Rewrite the data starting at the line containing "You are a computer-use agent. The" and ending at the line containing "the calendar icon", switching "dropdown" to "menu" and changing nothing else. Leave the pictures out of your answer.
-------- Exercise materials
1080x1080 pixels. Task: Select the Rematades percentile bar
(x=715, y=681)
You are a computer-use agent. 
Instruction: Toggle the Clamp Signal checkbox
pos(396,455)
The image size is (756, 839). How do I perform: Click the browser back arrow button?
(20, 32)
----------------
-------- Exercise materials
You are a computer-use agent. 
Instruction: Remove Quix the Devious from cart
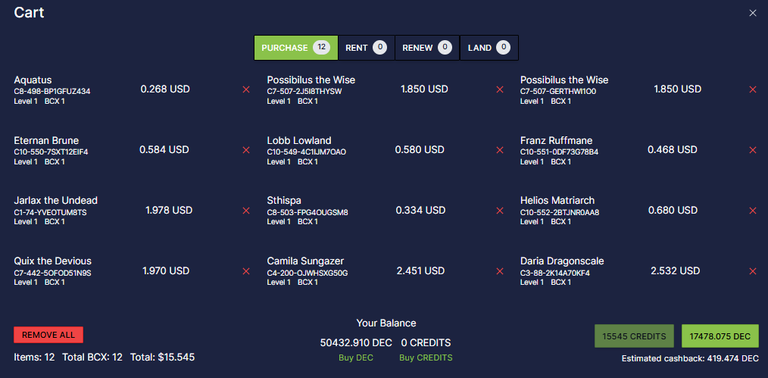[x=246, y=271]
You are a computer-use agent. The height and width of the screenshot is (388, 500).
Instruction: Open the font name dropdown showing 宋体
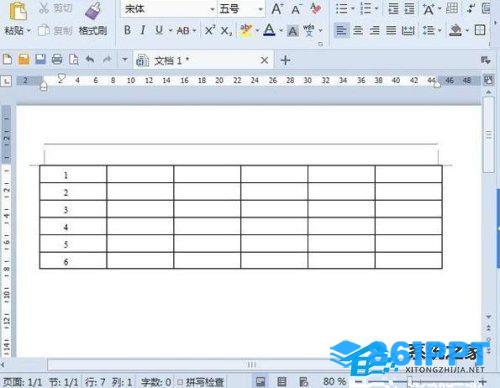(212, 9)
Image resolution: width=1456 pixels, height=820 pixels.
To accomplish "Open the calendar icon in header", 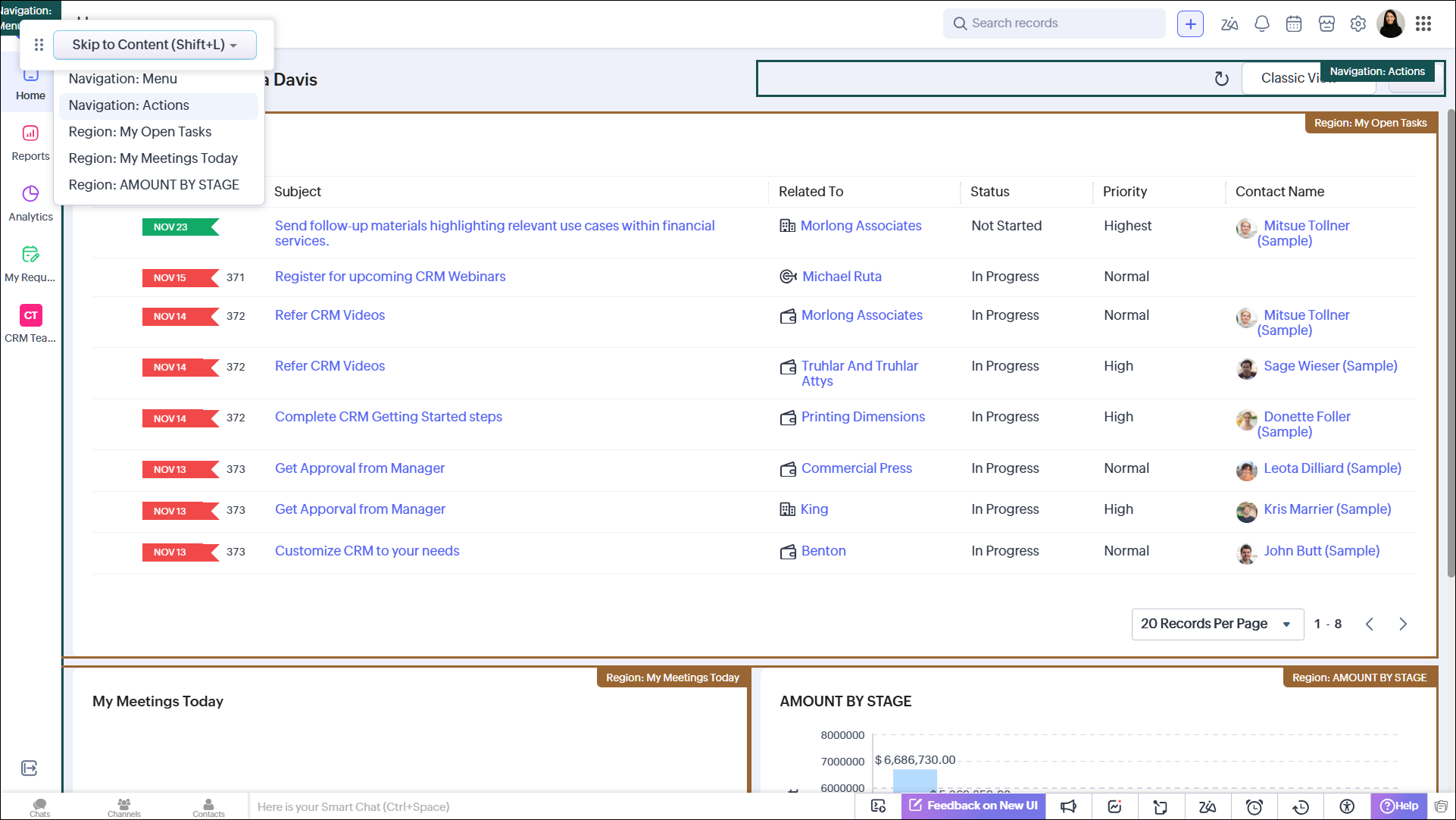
----------------
-------- Exercise materials
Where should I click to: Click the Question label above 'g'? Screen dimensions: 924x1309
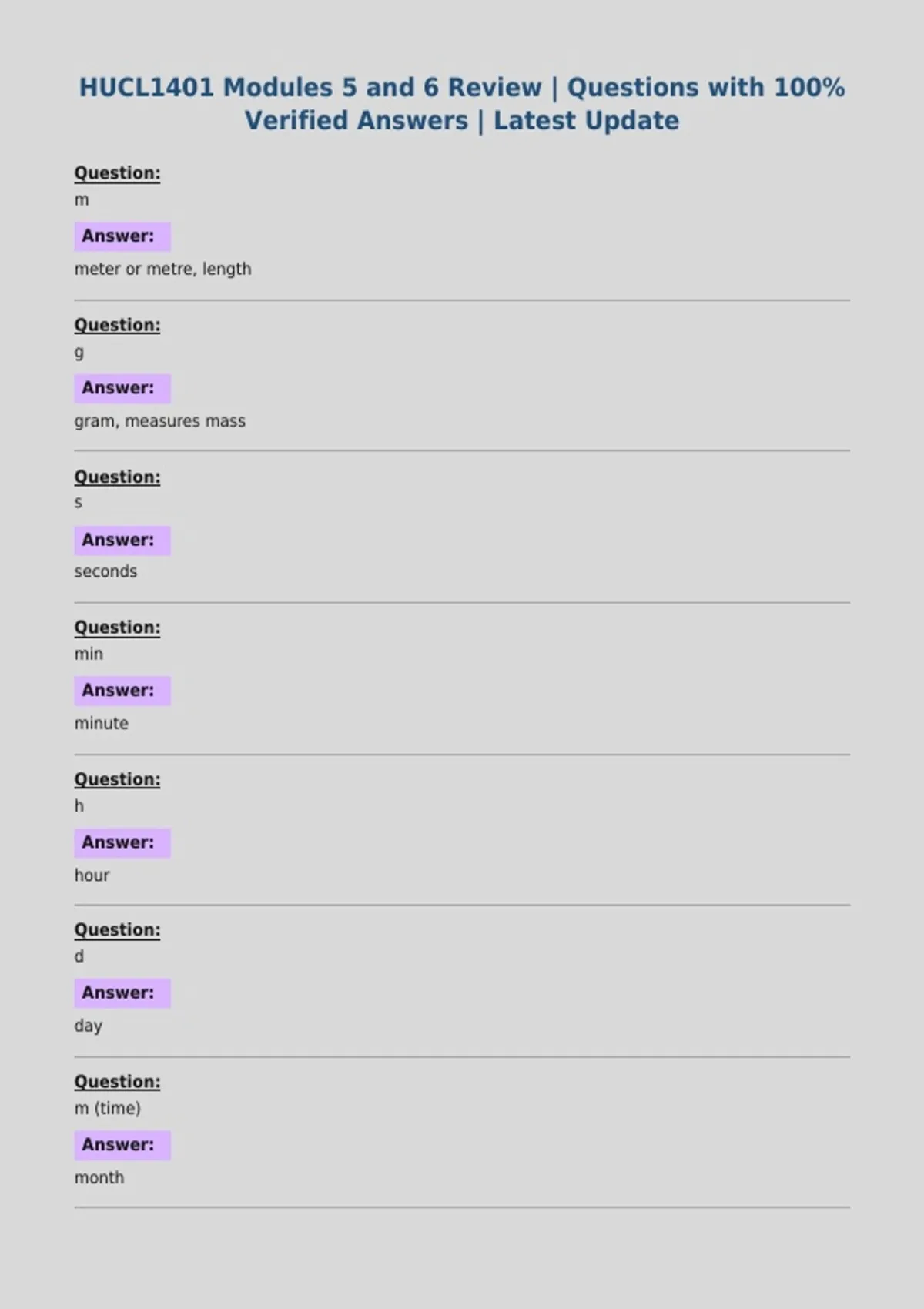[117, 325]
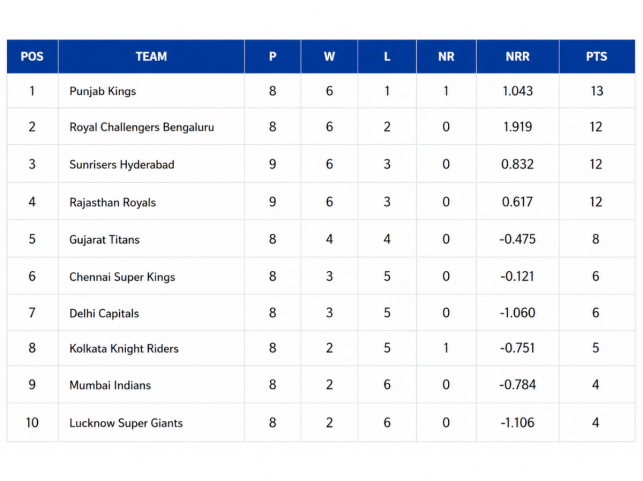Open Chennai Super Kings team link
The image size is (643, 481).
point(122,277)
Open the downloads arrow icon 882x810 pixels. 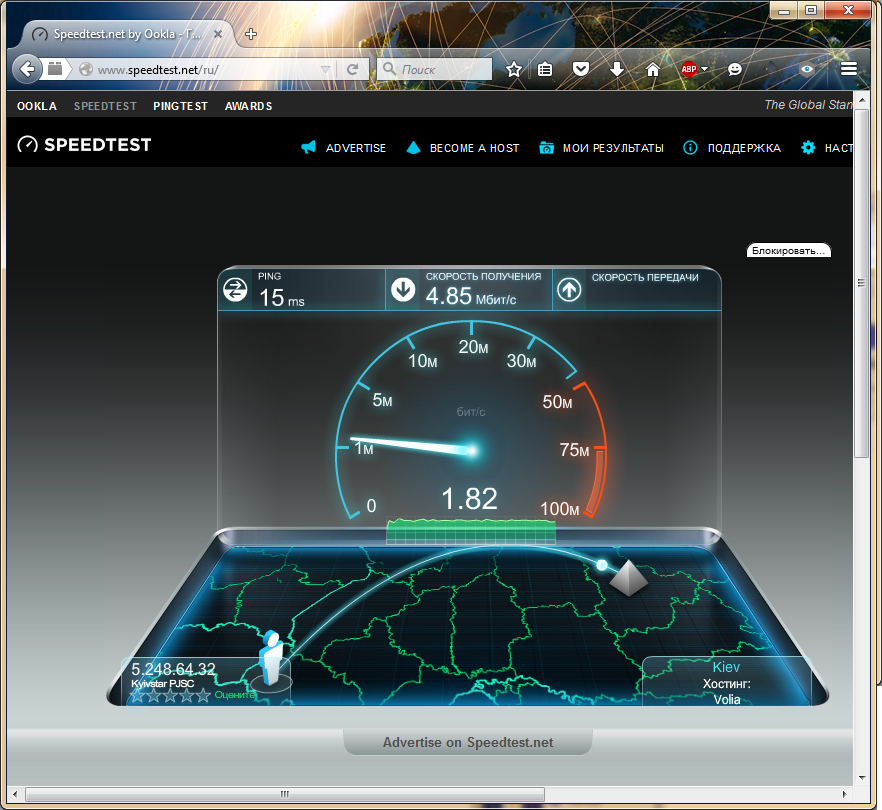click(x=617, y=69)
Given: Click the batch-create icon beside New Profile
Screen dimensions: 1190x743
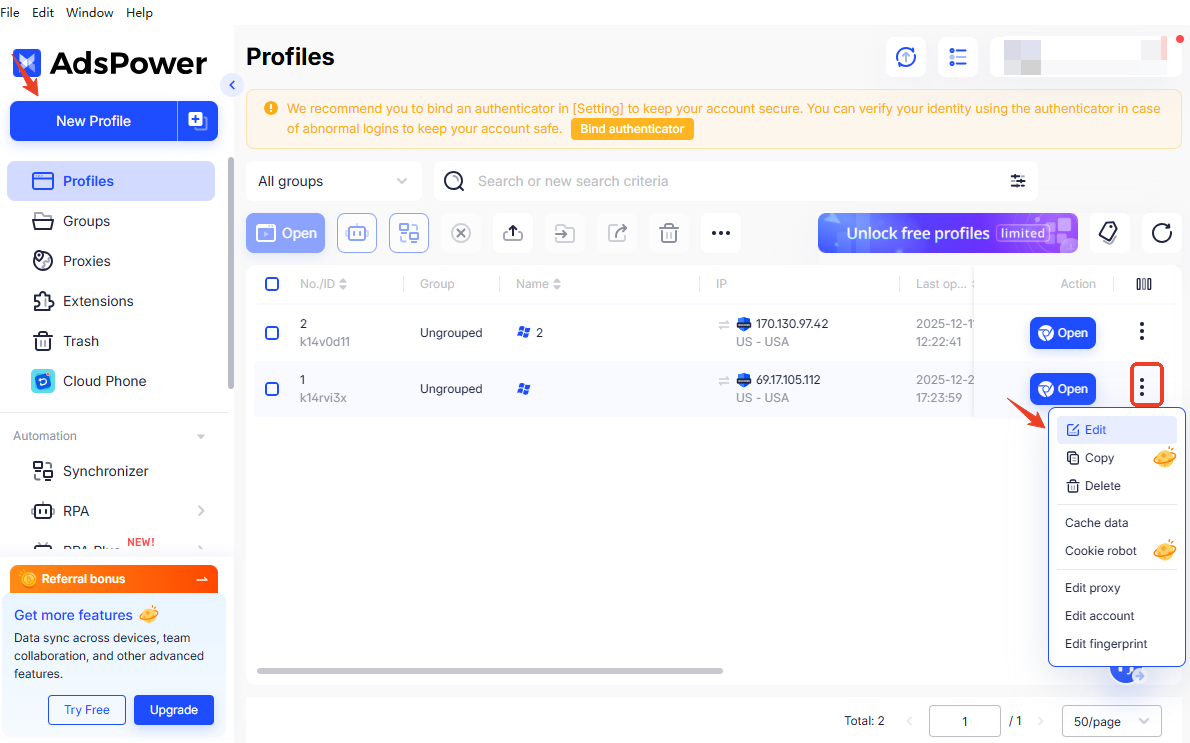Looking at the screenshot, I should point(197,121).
----------------
• **Problem solution**
You are a computer-use agent. The height and width of the screenshot is (388, 500).
Instruction: Open the font name menu showing 宋体
(212, 9)
Image resolution: width=1456 pixels, height=820 pixels.
To accomplish "Open the calendar icon in header", 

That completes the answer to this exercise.